== EXERCISE BRIEF ==
Nothing besides a number belongs in the answer, which is how many lines of the listing contain the string "below".

== RECORDS FOR PROCESSING ==
..........

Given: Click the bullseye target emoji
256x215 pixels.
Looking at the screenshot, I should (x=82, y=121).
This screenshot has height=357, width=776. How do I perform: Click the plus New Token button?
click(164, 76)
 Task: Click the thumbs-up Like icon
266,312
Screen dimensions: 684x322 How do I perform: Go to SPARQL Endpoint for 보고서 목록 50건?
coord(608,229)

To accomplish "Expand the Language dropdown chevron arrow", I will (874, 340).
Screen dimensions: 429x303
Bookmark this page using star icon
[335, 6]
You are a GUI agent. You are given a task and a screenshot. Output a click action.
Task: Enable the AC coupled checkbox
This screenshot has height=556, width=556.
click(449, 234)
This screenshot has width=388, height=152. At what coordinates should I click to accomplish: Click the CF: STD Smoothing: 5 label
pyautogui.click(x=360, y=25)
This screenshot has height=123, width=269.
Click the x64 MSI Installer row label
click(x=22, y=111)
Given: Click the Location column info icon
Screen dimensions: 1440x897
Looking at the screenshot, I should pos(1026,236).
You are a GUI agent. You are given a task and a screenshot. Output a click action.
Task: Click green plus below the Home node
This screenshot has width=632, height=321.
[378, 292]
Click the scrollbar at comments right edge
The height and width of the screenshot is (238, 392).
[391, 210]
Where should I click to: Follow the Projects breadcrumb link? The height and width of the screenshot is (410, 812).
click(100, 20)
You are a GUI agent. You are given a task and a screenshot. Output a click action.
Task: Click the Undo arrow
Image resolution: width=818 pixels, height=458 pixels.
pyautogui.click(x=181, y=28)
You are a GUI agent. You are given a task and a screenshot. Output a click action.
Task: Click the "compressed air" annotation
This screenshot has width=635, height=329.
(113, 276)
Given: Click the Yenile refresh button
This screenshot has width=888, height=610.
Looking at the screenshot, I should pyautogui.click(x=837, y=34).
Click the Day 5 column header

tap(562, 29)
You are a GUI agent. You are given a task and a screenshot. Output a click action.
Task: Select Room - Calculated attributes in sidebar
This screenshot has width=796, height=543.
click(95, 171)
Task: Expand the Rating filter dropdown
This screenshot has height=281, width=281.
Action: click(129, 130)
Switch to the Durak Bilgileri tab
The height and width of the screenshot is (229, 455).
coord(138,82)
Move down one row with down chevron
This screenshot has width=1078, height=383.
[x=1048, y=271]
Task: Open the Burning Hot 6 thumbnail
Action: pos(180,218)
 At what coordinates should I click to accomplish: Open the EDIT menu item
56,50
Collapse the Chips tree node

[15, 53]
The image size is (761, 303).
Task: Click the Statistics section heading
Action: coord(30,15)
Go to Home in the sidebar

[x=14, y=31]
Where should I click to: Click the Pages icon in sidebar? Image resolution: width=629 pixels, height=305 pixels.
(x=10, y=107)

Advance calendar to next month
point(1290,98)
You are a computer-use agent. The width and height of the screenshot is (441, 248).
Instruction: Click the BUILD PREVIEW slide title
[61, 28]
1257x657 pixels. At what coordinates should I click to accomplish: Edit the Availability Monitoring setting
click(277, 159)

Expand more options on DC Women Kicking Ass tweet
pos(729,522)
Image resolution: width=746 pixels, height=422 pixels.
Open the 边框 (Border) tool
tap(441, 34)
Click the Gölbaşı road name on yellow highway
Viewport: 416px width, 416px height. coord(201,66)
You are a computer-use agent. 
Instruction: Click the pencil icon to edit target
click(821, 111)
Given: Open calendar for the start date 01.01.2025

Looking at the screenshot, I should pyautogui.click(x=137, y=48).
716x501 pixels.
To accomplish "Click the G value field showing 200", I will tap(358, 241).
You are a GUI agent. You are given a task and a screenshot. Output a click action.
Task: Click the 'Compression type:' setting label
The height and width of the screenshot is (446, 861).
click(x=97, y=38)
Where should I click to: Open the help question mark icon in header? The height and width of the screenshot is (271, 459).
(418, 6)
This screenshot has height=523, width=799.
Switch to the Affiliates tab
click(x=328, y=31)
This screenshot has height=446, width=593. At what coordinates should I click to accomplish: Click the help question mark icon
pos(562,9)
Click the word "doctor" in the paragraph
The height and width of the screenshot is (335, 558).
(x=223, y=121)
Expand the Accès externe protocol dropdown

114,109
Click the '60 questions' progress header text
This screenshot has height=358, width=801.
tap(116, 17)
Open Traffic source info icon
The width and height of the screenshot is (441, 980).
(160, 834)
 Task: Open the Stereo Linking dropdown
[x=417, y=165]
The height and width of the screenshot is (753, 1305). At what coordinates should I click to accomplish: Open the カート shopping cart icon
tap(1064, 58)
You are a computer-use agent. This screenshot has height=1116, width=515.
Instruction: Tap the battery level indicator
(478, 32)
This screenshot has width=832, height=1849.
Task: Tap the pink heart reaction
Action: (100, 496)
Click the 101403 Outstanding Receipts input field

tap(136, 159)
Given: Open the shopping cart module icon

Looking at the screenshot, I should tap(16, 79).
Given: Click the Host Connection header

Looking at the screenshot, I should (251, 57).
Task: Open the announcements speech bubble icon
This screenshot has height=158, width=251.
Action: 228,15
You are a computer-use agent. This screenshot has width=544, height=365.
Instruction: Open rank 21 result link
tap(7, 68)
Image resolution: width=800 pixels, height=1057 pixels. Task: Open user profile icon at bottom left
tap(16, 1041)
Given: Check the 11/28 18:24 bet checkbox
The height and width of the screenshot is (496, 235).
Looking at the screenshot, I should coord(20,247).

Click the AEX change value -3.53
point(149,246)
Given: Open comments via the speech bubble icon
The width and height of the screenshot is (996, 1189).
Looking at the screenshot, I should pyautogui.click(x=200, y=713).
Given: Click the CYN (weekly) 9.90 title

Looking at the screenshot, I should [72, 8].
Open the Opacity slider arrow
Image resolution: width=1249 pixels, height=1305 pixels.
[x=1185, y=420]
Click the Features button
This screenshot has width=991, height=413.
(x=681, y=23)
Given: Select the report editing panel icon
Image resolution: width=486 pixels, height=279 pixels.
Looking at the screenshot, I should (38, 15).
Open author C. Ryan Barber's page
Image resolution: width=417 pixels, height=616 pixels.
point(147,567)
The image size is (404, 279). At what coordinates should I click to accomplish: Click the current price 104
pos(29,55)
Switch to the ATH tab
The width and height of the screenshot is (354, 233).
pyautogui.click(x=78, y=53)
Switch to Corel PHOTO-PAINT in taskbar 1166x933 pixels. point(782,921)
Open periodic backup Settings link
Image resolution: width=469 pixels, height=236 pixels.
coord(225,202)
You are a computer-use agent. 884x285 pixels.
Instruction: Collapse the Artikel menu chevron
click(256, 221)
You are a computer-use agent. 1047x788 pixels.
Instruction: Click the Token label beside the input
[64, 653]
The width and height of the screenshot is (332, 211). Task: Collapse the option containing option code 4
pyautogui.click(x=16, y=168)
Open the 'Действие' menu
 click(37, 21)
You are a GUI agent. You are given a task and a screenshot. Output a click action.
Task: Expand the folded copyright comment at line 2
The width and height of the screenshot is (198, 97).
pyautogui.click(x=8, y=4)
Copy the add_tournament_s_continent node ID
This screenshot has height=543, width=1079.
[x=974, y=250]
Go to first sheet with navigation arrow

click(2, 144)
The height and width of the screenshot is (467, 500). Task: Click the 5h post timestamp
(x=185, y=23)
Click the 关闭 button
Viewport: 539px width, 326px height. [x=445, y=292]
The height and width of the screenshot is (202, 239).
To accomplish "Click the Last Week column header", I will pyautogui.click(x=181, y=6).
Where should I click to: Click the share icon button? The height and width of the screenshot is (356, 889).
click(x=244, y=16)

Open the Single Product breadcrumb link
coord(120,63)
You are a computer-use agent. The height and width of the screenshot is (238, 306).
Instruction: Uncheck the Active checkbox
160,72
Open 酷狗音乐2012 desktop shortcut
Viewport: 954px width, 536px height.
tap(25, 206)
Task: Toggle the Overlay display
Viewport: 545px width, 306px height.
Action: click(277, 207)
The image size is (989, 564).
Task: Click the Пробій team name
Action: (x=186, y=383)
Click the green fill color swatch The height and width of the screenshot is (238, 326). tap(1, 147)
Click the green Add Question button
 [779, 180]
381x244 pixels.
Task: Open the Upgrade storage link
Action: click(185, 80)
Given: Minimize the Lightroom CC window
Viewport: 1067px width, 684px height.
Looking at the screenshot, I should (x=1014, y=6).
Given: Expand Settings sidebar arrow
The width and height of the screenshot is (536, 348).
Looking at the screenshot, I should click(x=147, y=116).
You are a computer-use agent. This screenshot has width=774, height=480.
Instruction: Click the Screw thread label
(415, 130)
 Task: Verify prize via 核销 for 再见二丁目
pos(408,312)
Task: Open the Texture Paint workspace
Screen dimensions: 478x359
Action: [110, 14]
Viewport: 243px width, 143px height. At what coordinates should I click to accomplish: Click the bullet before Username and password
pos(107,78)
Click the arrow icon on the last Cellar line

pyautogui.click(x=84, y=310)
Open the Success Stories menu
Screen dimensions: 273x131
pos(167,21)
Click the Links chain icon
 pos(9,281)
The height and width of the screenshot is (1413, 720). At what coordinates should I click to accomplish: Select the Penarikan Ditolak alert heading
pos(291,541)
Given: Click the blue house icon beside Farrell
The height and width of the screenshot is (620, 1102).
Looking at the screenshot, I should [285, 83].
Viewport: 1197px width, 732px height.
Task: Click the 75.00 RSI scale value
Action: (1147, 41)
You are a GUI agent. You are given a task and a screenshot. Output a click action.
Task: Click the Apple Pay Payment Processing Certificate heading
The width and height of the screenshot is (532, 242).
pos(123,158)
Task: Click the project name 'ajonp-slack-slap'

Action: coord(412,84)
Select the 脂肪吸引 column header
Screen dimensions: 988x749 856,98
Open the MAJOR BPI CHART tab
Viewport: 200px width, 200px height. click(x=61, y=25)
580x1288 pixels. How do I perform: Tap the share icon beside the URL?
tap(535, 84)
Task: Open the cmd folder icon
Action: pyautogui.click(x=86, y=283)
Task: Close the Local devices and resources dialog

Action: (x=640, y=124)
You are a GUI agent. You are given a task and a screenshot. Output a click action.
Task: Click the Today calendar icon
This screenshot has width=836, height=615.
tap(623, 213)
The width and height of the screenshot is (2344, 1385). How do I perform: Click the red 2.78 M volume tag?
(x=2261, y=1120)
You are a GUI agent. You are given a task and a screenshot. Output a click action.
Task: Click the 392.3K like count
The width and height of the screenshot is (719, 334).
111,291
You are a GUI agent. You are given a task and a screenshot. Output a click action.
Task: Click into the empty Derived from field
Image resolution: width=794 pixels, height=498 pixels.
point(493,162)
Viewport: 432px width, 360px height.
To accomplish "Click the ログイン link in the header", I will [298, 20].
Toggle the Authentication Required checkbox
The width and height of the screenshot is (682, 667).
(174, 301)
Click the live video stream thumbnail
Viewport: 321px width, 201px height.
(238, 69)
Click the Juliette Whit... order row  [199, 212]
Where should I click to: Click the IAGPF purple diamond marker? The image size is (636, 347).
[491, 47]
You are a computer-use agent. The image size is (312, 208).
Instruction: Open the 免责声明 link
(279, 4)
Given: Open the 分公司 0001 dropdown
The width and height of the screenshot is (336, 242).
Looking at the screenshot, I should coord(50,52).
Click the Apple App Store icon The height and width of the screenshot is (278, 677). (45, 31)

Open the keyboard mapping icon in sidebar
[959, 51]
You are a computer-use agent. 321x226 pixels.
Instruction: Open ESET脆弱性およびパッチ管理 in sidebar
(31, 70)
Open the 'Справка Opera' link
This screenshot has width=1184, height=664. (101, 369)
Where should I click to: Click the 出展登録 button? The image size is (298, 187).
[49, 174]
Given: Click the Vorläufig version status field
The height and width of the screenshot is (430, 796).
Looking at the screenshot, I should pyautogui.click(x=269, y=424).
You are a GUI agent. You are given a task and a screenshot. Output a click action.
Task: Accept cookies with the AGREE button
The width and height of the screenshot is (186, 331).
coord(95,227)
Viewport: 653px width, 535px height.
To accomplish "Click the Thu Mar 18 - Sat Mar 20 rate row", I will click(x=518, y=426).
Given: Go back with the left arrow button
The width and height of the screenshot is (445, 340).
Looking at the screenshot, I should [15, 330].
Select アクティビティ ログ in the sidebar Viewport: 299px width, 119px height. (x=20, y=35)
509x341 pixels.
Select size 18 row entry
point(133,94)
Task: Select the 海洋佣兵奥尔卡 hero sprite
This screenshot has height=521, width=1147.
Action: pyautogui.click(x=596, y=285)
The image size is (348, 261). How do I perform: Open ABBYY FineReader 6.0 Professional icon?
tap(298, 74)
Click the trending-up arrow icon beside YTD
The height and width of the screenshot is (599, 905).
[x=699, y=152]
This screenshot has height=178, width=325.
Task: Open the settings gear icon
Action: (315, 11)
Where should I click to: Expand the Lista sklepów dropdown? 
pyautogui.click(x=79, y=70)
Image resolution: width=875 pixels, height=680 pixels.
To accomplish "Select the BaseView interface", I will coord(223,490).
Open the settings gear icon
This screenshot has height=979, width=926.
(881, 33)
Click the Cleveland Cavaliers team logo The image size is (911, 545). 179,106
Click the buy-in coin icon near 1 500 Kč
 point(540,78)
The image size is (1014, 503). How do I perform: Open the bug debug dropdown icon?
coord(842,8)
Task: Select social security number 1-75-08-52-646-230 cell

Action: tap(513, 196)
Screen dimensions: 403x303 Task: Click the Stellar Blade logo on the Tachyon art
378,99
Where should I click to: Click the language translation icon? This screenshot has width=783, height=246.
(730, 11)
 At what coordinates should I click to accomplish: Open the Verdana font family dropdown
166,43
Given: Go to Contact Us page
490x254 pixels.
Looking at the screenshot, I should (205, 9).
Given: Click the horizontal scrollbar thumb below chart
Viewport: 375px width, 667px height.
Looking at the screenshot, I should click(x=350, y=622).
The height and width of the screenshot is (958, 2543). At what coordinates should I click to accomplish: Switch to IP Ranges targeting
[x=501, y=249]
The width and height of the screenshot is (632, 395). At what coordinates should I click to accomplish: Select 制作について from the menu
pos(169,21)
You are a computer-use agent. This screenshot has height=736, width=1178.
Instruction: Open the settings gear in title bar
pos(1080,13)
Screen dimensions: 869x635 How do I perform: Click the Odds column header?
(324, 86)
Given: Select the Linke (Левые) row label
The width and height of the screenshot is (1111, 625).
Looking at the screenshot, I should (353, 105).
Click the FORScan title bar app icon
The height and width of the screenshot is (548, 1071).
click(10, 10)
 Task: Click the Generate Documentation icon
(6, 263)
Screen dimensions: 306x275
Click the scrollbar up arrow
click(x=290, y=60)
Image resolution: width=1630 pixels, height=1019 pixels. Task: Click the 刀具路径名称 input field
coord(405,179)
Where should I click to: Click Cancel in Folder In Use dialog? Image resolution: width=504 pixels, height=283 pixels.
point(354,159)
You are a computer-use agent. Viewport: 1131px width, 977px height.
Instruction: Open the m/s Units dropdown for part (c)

..........

== SOLUTION TO THE PROBLEM ==
2